SYDNEY, Oct 20 (Reuters) - The Australian and New Zealand dollars bounced on Monday as risk sentiment staged a comeback on U.S.-China trade optimism, while a high reading on kiwi inflation mostly left wagers for more policy easing intact.
The Aussie edged 0.4% higher to $0.6509 AUD=D3, breaking major resistance at the 65-cent level.

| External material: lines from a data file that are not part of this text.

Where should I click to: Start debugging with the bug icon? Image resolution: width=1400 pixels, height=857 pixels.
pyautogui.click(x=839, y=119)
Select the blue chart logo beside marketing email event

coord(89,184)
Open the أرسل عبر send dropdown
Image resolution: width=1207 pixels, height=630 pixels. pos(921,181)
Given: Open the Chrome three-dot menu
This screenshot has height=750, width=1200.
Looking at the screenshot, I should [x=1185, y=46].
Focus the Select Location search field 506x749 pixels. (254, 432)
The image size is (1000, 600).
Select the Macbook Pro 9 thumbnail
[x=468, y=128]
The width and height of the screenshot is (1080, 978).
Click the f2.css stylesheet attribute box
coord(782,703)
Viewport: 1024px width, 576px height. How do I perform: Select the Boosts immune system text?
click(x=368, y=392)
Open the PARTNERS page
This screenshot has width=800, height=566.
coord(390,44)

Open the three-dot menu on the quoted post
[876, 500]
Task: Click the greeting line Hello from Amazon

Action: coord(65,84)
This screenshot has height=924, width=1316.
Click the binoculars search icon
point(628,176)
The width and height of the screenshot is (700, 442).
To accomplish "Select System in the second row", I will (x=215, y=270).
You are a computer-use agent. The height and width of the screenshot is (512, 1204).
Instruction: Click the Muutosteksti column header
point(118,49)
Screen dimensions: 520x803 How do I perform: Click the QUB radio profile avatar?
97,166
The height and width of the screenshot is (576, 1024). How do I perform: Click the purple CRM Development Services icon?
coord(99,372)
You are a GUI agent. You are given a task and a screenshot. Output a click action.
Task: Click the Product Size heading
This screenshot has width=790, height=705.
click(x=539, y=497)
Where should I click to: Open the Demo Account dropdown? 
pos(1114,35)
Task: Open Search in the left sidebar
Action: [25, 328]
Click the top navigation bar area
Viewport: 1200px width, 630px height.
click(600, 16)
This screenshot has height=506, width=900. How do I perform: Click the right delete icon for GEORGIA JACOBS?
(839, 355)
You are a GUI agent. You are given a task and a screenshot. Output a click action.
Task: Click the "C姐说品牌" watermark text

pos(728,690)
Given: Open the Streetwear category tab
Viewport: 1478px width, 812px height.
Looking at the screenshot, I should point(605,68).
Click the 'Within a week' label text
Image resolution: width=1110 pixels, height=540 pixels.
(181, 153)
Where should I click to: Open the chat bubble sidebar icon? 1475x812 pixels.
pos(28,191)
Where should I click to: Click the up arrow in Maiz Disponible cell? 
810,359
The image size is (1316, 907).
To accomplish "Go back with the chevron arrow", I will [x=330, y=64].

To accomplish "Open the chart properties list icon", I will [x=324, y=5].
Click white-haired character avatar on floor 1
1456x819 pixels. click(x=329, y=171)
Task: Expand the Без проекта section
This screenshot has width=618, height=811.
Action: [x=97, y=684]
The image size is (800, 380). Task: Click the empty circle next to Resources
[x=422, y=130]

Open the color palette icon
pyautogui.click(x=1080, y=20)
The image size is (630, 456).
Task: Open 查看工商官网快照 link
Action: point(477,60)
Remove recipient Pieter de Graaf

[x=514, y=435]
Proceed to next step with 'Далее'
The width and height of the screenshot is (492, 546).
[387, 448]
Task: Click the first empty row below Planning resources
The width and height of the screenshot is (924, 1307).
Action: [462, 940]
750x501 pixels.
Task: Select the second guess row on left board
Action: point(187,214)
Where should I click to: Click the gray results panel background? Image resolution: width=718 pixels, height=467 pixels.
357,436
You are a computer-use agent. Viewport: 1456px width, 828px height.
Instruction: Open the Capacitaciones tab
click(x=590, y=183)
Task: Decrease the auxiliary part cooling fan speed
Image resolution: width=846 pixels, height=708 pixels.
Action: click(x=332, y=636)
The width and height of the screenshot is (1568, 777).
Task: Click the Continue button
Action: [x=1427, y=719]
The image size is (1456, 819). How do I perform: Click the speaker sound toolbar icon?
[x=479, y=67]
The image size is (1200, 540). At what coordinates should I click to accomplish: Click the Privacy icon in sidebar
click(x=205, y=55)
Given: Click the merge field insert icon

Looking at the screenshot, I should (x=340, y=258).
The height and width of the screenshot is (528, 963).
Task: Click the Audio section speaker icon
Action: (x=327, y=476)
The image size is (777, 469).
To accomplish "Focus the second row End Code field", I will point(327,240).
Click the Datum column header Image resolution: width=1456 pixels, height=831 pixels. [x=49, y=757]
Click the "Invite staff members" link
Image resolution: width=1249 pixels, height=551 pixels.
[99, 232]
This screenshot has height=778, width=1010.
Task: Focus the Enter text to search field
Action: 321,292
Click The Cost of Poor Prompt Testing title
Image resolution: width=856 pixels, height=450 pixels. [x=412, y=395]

It managed to finish last week with a small 0.2% gain, having hit a two-month low of $0.6440 earlier.
"AUD/USD will track modestly higher this week if the USD resumes its fall as we expect," said Joseph Capurso, head of international economics at the Commonwealth Bank of Australia.
"Hopes are high that U.S. Treasury Secretary Bessent and his Chinese counterpart He Lifeng will resolve some trade issues this week," he said.
U.S. President Donald Trump said late on Sunday that he can lower what China has to pay in tariffs but China has to do things for the U.S. too. He added that he believed China would make a deal on soybean purchases.
Trump had blasted China over its sweeping new export restrictions on rare-earth minerals and magnets and threatened an additional 100% tariff on Chinese imports, rekindling fears of a trade war with Beijing ahead of his meeting with President Xi Jinping later this month.
The kiwi also rose 0.3% to $0.5743 NZD=D3, although it is not far from an eight-month trough of $0.5684, still undermined by prospects of more policy easing at home.
Data showed that New Zealand's annual inflation hit 3% in the third quarter, the top of the central bank's 1-3% target band, but the rise was just as expected and underlying measures remained well-behaved.
"The RBNZ had already for the past few months been flagging a 'material possibility' that Q3 CPI could print above their inflation target range ... So this print is a relief for the RBNZ," said Stephen Wu, an economist at UBS.
"Overall, this data leaves us feeling more confident that the RBNZ will cut the OCR by 25bps in November, with inflation not a barrier to further monetary policy easing."
Swaps imply a 25-basis point rate cut in November has been fully priced in, with a tiny risk that the RBNZ could surprise with another 50-bp move like it did earlier this month. There is almost a three-month gap between the November meeting and its next gathering in February next year.
New Zealand's ten-year government bond yields NZ10YT=RR rose 3 bps to 4.025% on the inflation data, after slumping 17 bps last week to the lowest since early 2023. The trend lower helped narrow the spread over Treasuries to about flat from over 30 bps in September.